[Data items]
┄┄┄┄┄┄┄┄┄┄

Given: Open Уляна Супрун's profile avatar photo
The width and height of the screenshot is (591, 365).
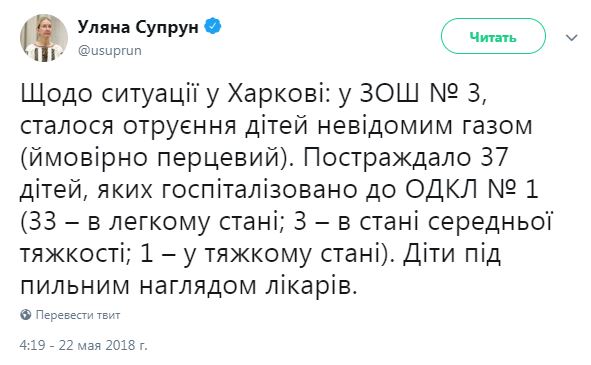Looking at the screenshot, I should point(44,38).
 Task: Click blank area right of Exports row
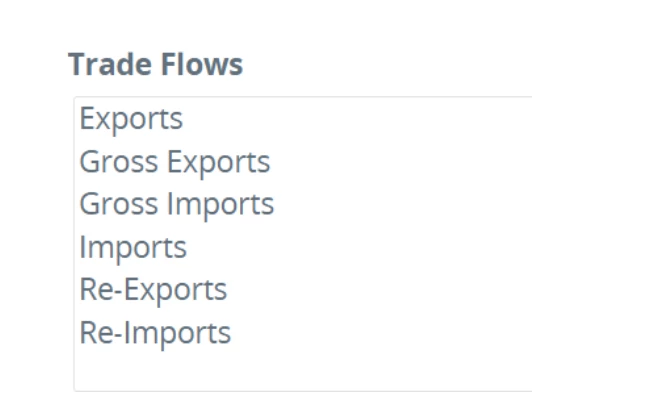click(x=357, y=119)
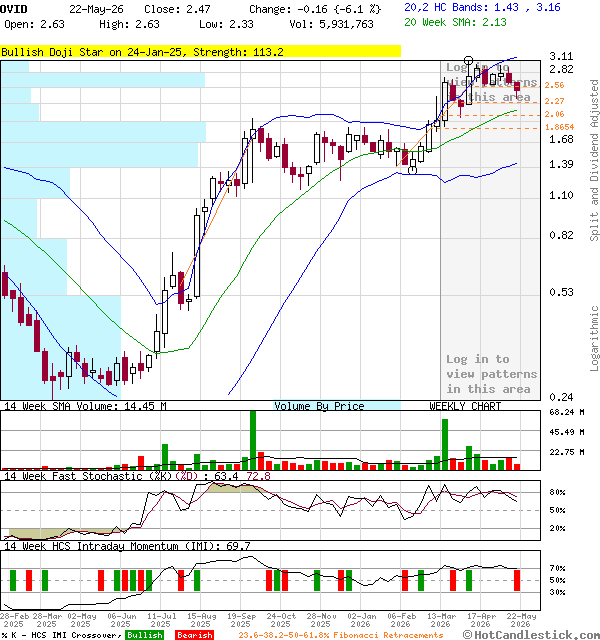This screenshot has height=640, width=600.
Task: Click the tallest green volume bar in September
Action: [x=253, y=440]
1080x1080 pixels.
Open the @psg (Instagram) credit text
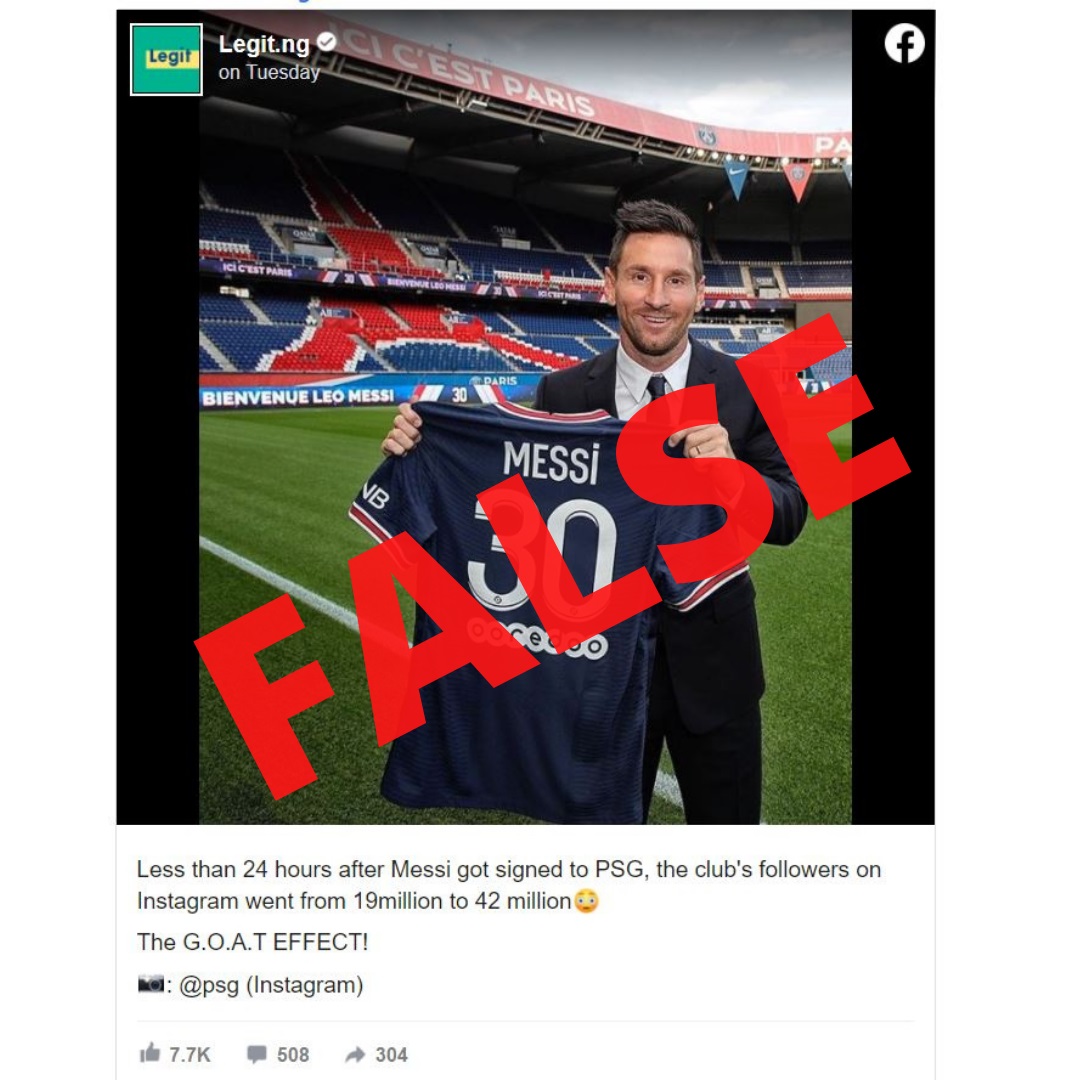tap(271, 985)
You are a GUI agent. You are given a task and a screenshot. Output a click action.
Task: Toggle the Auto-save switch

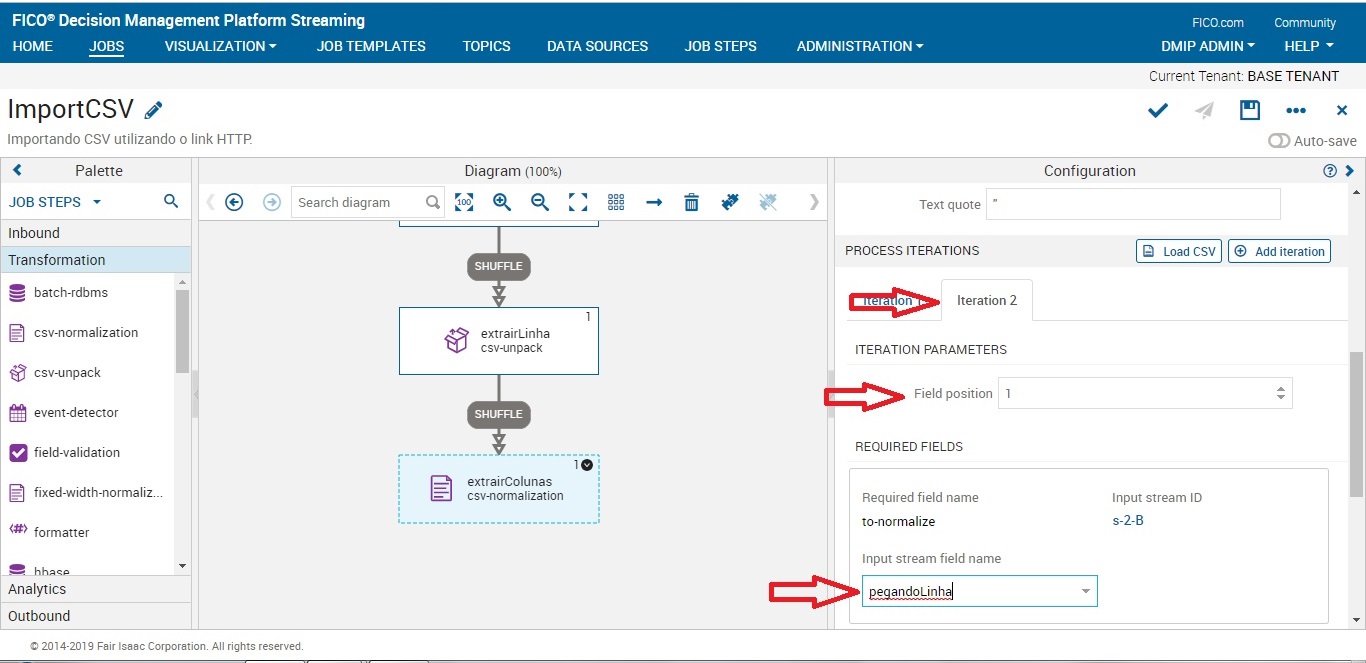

┄┄┄┄┄┄┄┄┄┄

[INSTRUCTIONS FOR THE TASK]
Every line of the data should be transcribed exactly. Omit the images.

[RESULT BELOW]
Given: Open Уляна Супрун's profile avatar photo
The width and height of the screenshot is (591, 365).
Looking at the screenshot, I should point(44,38).
 Task: Click blank area right of Exports row
click(x=357, y=119)
This screenshot has height=640, width=600.
Task: Click the tallest green volume bar in September
Action: [x=253, y=440]
1080x1080 pixels.
Open the @psg (Instagram) credit text
tap(271, 985)
You are a GUI agent. You are given a task and a screenshot. Output a click action.
Task: Toggle the Auto-save switch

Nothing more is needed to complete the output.